■ Provided passage ■
◇ ◇ ◇

I have all my stuffs.

Tonight was the night to get the last things in storage.

Three boxes of which I did not unpack.

They were full of notebooks.

Jesus Christ on a pogo stick.

I have a lot of fucking notebooks and journals and manuscripts.

I had not remembered having so many.

I also did not remember all the art work that I had in storage.  One pen and ink drawing I did about 19 years ago, a print from a friend dedicated to me when I briefly edited an art magazine he was putting out in Madison, a photograph of a Flaming Lotus Girls piece that Jess Hobbs took, a print of a heart sign in Oakland on a decrepit building, a collage I did early on in my recovery, a painting of two wee animals smoking cigarettes and drinking coffee in a diner (two hamsters I believe) which is quite kitschy and super cute.

I found photographs of me from when I was a child.

My grandparents original wedding photograph that I need to have restored.

I think my mom was using it as a book marker and I happened to stumble upon the book and freed the photo.

Fully intending to restore the photo and never getting around to it.

My diploma from the University of Wisconsin, Madison and a certificate of scholastic achievement for outstanding work for independent study under Professor Ronald Wallace.

Some bunnies.

Yay!

I finally found my jack-a-lope velveteen bank.

I had thought it was lost and there it was peeping up at me from the bottom of a box of odds and ends.

Photos, stacks and heaps, some framed, most not.

Postcards.

Oh.

My clock that I bought at a flea market in Paris four and a half years ago.

◇ ◇ ◇

■ Provided data ■
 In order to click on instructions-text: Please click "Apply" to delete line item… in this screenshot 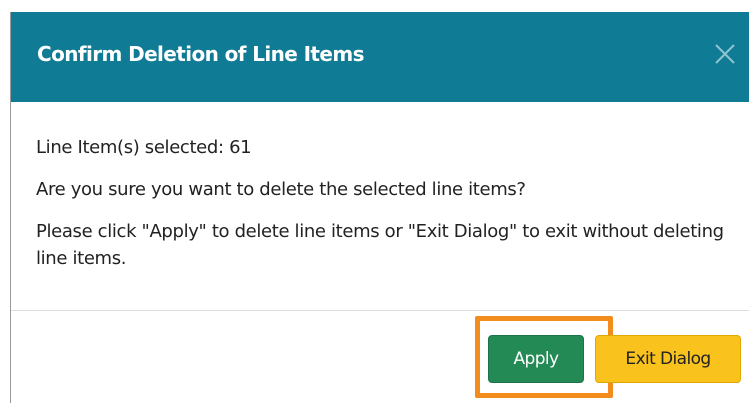, I will do `click(380, 245)`.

◇ ◇ ◇

■ Exercise instructions ■
(a) Print the storage passage word for word, beginning at the words "Three boxes of" and stopping after "was a child.".
(b) According to the storage passage, where was the clock bought?
You can set the lines aside; they aren't needed here.

■ Outputs by task ■
(a)
Three boxes of which I did not unpack.

They were full of notebooks.

Jesus Christ on a pogo stick.

I have a lot of fucking notebooks and journals and manuscripts.

I had not remembered having so many.

I also did not remember all the art work that I had in storage.  One pen and ink drawing I did about 19 years ago, a print from a friend dedicated to me when I briefly edited an art magazine he was putting out in Madison, a photograph of a Flaming Lotus Girls piece that Jess Hobbs took, a print of a heart sign in Oakland on a decrepit building, a collage I did early on in my recovery, a painting of two wee animals smoking cigarettes and drinking coffee in a diner (two hamsters I believe) which is quite kitschy and super cute.

I found photographs of me from when I was a child.

(b) At a flea market in Paris.